British heavy metal singer

Ian Parry is a British heavy metal singer.

In the 1980s and early 1990s he was the singer for Dutch heavy metal bands Hammerhead and Vengeance, moving on to another Dutch band Elegy.

Parry also embarked on an eponymous project, releasing the first album Symphony of Dreams in 1993. Following 1994's Artistic Licence, 1995's Thru' the Looking Glass had Arjen Lucassen as a guest.

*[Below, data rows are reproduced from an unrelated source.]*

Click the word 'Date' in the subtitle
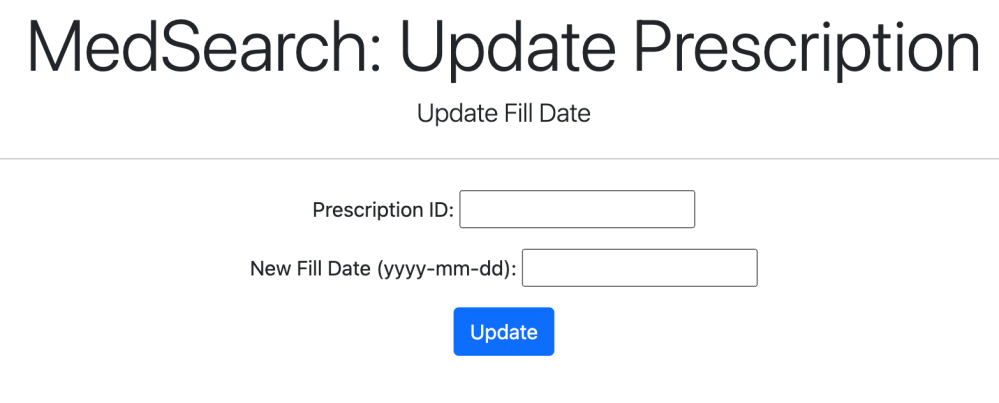This screenshot has width=999, height=403. click(x=564, y=114)
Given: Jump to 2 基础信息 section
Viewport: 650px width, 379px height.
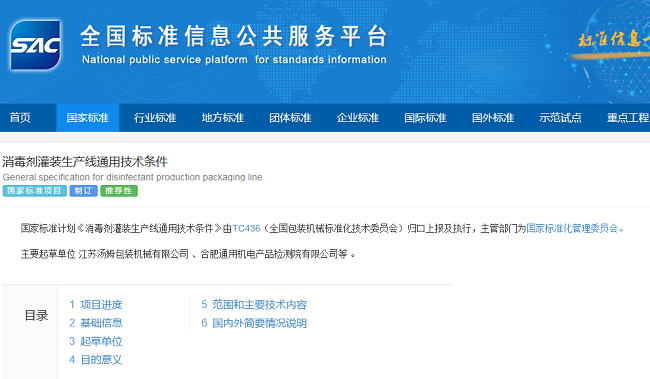Looking at the screenshot, I should (x=96, y=323).
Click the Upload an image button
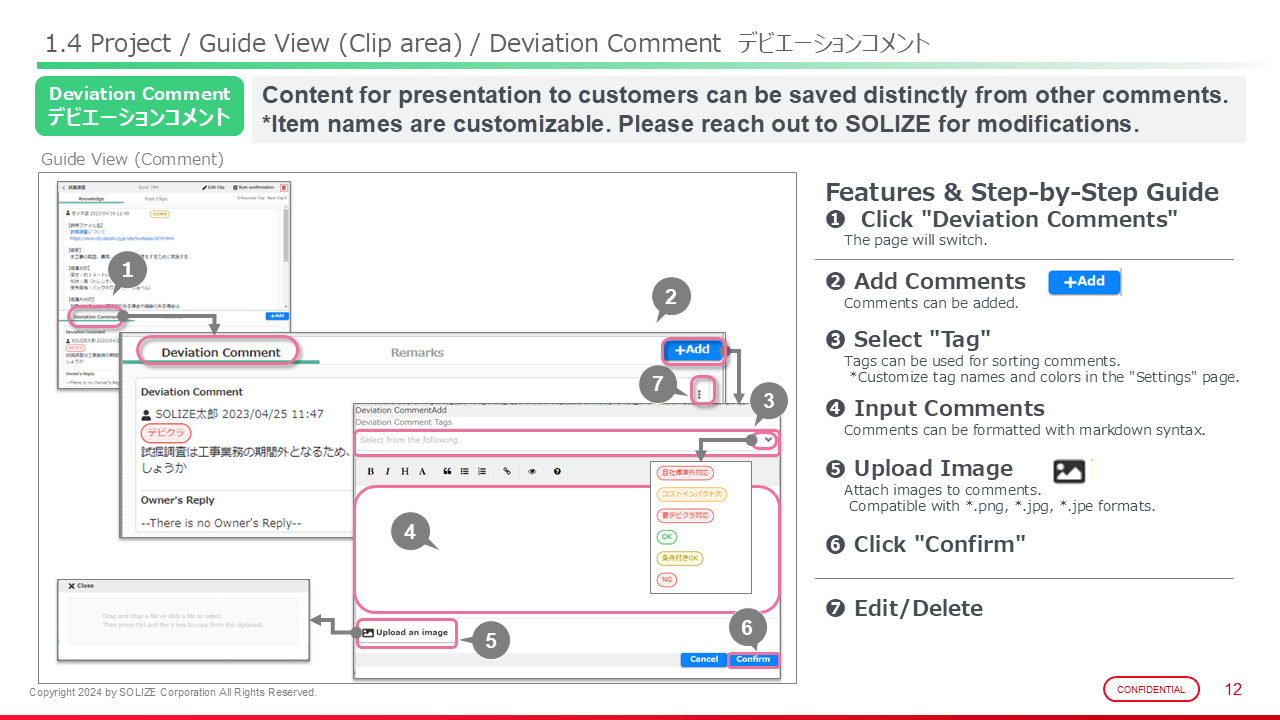Screen dimensions: 1280x720 tap(406, 632)
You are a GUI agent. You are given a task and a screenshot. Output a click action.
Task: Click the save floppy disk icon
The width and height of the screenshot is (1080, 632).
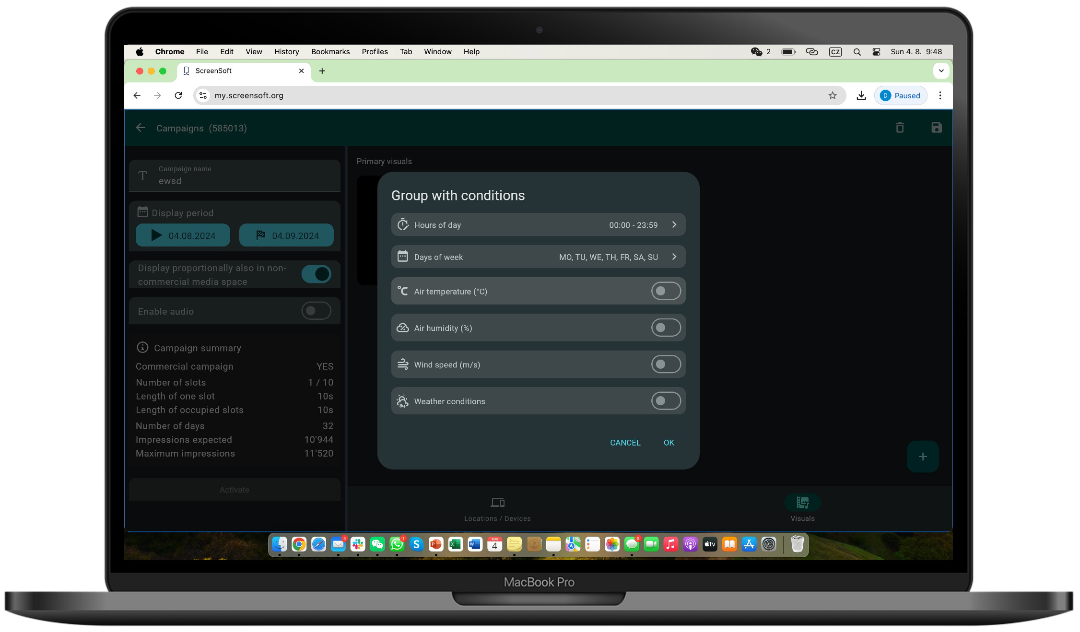pyautogui.click(x=936, y=128)
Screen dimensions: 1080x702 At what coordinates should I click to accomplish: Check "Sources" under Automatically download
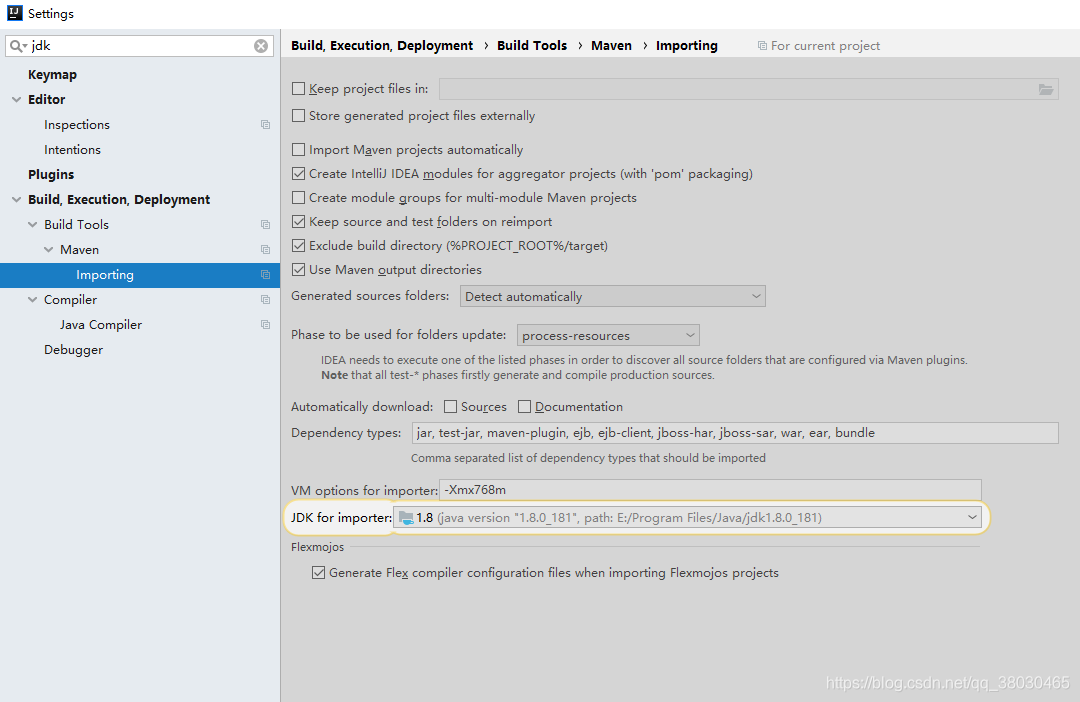coord(450,406)
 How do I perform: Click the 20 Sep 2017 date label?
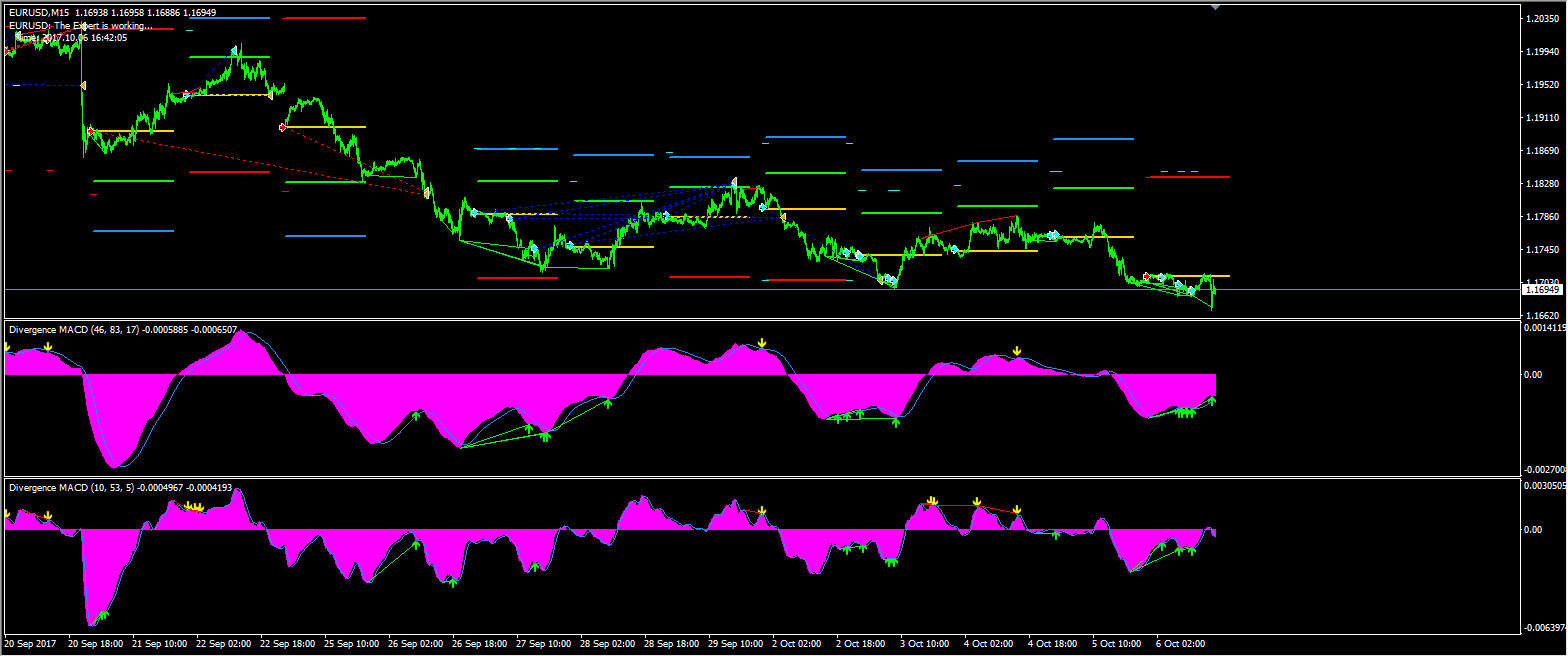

Parry also set up the Ian Parry's Consortium Project.

In the mid-2000s, Parry was recruited on vocals by Greek band Crystal Tears for their second album., Generation X. In 2009 he sang for the Danish band Infinity Overture.

==Solo discography==
===Ian Parry===
- Symphony of Dreams (1993)
- Artistic Licence (1994)
- Thru' the Looking Glass (1995)
- Shadowman (compilation, 2000)
- Visions (2006)
- In Flagrante Delicto (2020)

===Consortium Project===
- Ian Parry's Consortium Project (1999)
- Consortium Project II - Continuum in Extremis (2001)
- Consortium Project III - Terra Incognita (The Undiscovered World) (2003)
- Consortium Project IV - Children of Tomorrow (2007)
- Consortium Project V - Species (2011)
- Consortium Project VI - Legacy of Empires (2026)

===Ian Parry's Rock Emporium===
- Society of Friends (2016)
- Brute Force (2021)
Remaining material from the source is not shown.